This document records deliberate "won't do" decisions for the project. These are features we evaluated and chose NOT to implement — not because they're bad ideas, but because they conflict with our positioning as the simplest multi-agent framework.
If you're considering a PR in any of these areas, please open a discussion first.
What: Agent A transfers an in-progress conversation to Agent B (like OpenAI Agents SDK handoff()).
Why not: Handoffs are a different paradigm from our task-based model. Our tasks have clear boundaries — one agent, one task, one result. Handoffs blur those boundaries and add state-transfer complexity. Users who need handoffs likely need a different framework (OpenAI Agents SDK is purpose-built for this).
What: Save workflow state to a database so long-running workflows can resume after crashes (like LangGraph checkpointing).
Why not: Requires a storage backend (SQLite, Redis, Postgres), schema migrations, and serialization logic. This is enterprise infrastructure — it triples the complexity surface. Our target users run workflows that complete in seconds to minutes, not hours. If you need checkpointing, LangGraph is the right tool.
Related: Closing #20 with this rationale.
What: Google's open protocol for agents on different servers to discover and communicate with each other.

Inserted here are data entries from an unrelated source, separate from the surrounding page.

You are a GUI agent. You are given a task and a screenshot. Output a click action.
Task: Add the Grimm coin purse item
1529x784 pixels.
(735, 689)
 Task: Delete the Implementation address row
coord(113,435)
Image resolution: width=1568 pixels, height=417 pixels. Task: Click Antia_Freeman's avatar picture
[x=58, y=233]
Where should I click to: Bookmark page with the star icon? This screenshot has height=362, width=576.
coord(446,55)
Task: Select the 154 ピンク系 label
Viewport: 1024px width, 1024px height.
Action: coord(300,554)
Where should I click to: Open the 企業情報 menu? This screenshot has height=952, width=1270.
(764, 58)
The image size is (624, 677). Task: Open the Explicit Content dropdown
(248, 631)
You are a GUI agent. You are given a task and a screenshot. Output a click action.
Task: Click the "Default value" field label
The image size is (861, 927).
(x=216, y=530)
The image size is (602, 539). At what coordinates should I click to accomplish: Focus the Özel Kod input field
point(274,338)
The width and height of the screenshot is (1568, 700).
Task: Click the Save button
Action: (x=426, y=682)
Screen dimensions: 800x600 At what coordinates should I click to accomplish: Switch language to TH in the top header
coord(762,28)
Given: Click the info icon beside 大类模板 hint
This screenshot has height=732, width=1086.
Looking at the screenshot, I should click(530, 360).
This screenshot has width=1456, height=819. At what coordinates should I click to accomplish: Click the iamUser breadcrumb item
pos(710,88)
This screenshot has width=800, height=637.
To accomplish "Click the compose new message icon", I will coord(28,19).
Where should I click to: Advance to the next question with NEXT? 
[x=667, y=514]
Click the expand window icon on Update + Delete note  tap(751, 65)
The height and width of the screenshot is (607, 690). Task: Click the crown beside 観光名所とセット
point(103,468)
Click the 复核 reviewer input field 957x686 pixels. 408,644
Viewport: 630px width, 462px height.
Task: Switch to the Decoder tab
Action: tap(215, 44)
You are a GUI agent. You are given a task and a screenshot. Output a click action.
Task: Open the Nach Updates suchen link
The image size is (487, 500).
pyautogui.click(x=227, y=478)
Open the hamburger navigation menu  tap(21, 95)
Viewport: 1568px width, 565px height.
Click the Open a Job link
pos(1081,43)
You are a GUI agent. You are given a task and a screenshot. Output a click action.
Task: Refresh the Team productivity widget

Why not: Too early — the spec is still evolving and adoption is minimal. Our users run agents in a single process, not across distributed services. If A2A matures and there's real demand, we can revisit. Today it would add complexity for zero practical benefit.
What: Anthropic's protocol for connecting LLMs to external tools and data sources.
Why not now: Our defineTool() API lets users wrap any external service as a tool in ~10 lines of code, and adding MCP would introduce @modelcontextprotocol/sdk as a new dependency plus transport layer management, breaking our 3-dependency minimal principle. However, the MCP tool ecosystem has grown significantly — many services now ship MCP servers directly, and asking users to re-wrap each one via defineTool() creates unnecessary friction. This decision may be revisited when community demand is clear or a lightweight integration approach emerges (e.g., optional peer dependency).